Black ice blamed for Friday-morning wrecks
Posted February 26, 2015
Updated February 27, 2015
Raleigh, N.C. — Slush and snow-covered roads turned slick overnight, creating black ice and dangerous driving conditions Friday morning and at least one fatal wreck.
The worst spots were those in shaded spots, along curves, bridges and ramps to and from major routes.
One person died around 7:45 a.m. after a truck collided with a rock hauler on N.C. Highway 87 north of Spring Lake near Bragg Boulevard. According to investigators, the pickup was traveling north when the driver hit a patch of ice, lost control and slammed into the front of the hauler.
The pickup's driver, whose name has not been released, was killed, and the other driver suffered minor injuries.
An accident on Interstate 85 near Hillsborough closed the northbound lanes of that highway just before 8:30 a.m.
In Raleigh, police cited "multiple weather-related collisions" in closing eastbound lanes of Interstate 40 at Gorman Street. Raleigh police officers responded to about 40 weather-related incidents between 6 and 10 a.m. Friday.
The North Carolina Department of Transportation prioritizes snow cleanup on interstates and major roads statewide.

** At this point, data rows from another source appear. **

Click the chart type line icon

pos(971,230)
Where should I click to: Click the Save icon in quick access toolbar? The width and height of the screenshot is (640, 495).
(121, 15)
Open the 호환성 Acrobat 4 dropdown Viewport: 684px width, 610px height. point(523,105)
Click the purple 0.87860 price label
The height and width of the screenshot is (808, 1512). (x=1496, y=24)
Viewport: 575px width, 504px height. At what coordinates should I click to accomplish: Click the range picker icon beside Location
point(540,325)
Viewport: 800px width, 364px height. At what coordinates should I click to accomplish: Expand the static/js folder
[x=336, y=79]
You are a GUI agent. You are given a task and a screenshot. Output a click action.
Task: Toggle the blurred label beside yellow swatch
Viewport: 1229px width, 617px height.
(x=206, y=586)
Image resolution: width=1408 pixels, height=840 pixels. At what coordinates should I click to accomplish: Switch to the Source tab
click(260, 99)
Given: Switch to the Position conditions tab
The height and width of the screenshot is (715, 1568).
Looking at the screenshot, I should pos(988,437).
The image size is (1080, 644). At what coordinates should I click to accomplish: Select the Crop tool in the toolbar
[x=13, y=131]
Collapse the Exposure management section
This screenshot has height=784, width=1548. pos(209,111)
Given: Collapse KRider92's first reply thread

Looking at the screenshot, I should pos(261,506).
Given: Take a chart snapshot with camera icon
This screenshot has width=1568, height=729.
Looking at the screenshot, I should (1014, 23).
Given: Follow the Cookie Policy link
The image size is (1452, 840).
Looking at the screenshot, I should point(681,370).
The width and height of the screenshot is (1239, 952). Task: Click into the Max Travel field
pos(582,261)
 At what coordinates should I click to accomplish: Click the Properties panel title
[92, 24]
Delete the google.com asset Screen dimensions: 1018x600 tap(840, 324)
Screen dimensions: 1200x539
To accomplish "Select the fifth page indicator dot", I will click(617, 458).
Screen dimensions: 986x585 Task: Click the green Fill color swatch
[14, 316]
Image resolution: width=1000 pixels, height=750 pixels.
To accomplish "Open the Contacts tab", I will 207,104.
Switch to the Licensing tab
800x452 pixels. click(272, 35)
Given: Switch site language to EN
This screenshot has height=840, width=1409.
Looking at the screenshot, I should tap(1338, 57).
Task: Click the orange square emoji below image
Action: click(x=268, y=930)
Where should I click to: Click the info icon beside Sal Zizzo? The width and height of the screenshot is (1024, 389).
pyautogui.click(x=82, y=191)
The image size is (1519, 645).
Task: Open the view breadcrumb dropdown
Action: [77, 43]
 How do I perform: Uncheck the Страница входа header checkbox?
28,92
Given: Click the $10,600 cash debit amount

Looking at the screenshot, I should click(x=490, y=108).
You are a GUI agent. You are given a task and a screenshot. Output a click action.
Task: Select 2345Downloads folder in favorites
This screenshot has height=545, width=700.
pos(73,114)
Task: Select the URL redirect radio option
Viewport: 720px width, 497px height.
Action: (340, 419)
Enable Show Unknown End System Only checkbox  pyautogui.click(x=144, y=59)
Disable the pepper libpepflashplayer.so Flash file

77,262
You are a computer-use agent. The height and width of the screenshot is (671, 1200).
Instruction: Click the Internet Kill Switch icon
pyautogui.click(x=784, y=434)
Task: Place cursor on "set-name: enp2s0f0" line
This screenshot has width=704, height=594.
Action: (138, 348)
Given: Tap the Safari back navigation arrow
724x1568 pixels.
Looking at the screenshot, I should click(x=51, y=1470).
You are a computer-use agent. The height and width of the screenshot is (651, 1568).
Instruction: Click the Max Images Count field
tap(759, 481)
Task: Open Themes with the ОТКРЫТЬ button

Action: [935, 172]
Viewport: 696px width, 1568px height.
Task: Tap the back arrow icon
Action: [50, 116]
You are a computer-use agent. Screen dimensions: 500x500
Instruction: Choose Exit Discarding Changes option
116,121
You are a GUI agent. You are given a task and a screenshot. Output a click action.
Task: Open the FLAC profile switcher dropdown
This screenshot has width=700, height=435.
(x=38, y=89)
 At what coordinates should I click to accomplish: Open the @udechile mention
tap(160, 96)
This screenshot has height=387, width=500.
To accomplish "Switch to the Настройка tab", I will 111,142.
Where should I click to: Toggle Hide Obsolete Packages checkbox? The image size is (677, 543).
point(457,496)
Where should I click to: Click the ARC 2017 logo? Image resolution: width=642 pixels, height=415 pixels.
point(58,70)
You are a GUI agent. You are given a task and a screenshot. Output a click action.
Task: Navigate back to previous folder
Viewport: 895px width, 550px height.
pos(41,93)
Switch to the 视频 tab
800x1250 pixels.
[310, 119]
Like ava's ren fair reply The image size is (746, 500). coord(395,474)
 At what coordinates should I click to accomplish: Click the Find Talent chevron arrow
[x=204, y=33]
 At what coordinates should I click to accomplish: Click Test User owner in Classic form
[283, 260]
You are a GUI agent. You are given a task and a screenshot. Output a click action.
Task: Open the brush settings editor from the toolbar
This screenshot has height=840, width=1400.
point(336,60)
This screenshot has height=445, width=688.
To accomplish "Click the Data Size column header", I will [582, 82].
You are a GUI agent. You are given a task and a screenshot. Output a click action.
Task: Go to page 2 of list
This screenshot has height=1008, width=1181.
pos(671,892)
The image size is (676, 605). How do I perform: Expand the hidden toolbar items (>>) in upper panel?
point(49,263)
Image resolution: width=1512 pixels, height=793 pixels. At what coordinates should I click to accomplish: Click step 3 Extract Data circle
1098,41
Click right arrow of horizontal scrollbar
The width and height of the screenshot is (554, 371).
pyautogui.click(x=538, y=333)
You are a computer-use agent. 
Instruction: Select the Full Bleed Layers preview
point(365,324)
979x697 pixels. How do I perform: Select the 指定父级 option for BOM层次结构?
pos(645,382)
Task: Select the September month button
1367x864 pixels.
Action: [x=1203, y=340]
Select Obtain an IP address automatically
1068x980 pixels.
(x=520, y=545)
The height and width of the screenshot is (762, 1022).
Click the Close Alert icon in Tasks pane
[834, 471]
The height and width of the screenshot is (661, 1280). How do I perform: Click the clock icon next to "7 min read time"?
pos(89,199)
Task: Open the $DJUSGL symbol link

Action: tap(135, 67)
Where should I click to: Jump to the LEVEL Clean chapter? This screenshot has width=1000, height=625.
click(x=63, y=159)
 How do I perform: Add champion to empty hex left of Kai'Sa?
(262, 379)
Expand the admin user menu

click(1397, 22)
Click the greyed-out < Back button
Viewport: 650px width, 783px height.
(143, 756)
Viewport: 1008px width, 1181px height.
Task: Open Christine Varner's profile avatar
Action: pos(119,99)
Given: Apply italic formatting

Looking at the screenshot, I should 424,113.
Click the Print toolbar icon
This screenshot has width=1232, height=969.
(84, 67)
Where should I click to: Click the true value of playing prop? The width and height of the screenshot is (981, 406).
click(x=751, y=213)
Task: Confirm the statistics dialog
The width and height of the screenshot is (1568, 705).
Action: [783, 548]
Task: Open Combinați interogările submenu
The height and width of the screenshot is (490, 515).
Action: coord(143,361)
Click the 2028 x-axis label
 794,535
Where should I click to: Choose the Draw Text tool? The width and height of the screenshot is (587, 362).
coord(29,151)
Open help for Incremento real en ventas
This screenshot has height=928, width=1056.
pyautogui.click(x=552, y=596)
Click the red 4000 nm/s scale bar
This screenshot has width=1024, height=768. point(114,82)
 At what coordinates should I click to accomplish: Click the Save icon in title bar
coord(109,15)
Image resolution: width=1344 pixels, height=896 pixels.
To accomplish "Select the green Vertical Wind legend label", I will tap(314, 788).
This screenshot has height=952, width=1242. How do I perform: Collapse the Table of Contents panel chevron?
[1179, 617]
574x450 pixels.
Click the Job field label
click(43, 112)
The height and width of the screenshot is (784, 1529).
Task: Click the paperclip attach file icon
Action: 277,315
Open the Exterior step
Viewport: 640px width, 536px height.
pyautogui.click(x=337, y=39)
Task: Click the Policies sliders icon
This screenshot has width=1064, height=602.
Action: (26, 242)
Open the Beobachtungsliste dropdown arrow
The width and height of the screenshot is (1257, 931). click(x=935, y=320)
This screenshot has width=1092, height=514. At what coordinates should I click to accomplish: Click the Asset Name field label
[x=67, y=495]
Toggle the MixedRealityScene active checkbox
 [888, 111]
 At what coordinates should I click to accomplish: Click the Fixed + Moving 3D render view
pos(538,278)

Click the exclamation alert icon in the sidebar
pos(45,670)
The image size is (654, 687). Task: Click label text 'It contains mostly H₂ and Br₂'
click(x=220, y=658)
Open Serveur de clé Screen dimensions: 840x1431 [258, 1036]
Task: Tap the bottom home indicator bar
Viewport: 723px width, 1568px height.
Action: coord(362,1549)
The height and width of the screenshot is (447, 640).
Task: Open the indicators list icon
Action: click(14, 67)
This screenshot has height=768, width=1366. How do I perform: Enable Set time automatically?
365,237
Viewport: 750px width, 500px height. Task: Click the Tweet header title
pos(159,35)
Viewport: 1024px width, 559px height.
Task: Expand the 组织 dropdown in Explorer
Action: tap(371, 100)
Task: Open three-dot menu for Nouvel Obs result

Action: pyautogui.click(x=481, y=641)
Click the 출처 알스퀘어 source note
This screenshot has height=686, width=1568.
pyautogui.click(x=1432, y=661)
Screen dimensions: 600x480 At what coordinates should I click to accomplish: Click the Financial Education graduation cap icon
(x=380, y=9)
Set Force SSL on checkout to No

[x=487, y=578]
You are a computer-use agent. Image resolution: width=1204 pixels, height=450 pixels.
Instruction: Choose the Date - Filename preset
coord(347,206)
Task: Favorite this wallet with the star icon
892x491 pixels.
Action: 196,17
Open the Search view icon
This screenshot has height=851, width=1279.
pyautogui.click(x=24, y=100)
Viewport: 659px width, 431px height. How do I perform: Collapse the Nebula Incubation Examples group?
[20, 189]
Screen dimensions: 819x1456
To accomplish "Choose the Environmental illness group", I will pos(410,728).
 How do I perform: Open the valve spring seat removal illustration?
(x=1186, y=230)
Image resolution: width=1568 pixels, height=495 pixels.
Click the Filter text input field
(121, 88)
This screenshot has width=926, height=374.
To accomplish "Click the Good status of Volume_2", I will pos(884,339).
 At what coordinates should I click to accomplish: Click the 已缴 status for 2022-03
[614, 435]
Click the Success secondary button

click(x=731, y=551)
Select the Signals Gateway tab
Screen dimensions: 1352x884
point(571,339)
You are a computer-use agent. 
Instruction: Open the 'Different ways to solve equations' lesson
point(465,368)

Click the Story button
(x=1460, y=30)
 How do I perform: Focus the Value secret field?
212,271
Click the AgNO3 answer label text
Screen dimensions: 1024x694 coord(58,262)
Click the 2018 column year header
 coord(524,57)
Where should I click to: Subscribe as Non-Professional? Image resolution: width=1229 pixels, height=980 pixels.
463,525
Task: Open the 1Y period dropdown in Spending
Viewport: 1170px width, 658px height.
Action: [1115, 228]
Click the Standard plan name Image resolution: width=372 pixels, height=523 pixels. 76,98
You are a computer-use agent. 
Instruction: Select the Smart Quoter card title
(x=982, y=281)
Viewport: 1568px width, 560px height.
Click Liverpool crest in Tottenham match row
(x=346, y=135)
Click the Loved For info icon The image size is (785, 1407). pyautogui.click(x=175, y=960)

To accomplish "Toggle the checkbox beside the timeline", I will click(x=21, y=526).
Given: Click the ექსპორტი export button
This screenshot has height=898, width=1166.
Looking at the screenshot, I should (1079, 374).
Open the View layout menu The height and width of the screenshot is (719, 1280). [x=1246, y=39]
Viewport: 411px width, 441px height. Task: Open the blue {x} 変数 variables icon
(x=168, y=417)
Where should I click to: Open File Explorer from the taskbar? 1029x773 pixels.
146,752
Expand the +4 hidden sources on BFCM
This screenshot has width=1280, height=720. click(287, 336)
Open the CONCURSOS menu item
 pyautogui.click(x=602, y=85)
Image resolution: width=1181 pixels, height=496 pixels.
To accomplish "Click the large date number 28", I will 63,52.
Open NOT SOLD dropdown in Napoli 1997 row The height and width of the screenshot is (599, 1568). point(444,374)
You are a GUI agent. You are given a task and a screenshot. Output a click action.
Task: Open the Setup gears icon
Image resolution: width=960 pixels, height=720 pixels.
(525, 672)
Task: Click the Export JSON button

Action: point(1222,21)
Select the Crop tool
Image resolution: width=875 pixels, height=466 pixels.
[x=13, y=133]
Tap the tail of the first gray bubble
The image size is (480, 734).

When temperatures dipped below freezing early Friday, wet spots had the chance to freeze. Problems arise when motorists driving at high speeds hit those patches of ice.
DOT officials say there is not much that can be done to prevent black ice and that, no matter how many crews are on roadways, there will always be black ice.
Instead, crews take a reactionary stance and treat trouble spots when they are notified.
"You can't see ice at night. So, they can't go out and spot-check and spot places, and they can't go out and spray brine and salt all over the place," spokesman Steve Abbott said. "We have more than 400 lane-miles of interstate and more than 1,000 miles of primary roads."
The DOT faced the same scrutiny after snow last February. It stands by its after-storm strategy but says it will re-evaluate crew effectiveness once cleanup is complete.
Abbott pointed out that the governor, DOT, media and law enforcement warned motorists about the potential for black ice.
About 1,700 DOT employees were on the job Thursday, including 1,000 on the roads. About 1,000 trucks, 191 graders and more than 500 contract trucks and graders have been deployed across the state.
Crews used 11,000 tons of salt, 1,700 tons of salt/sand mix and about 1.6 million gallons of brine solution on roads.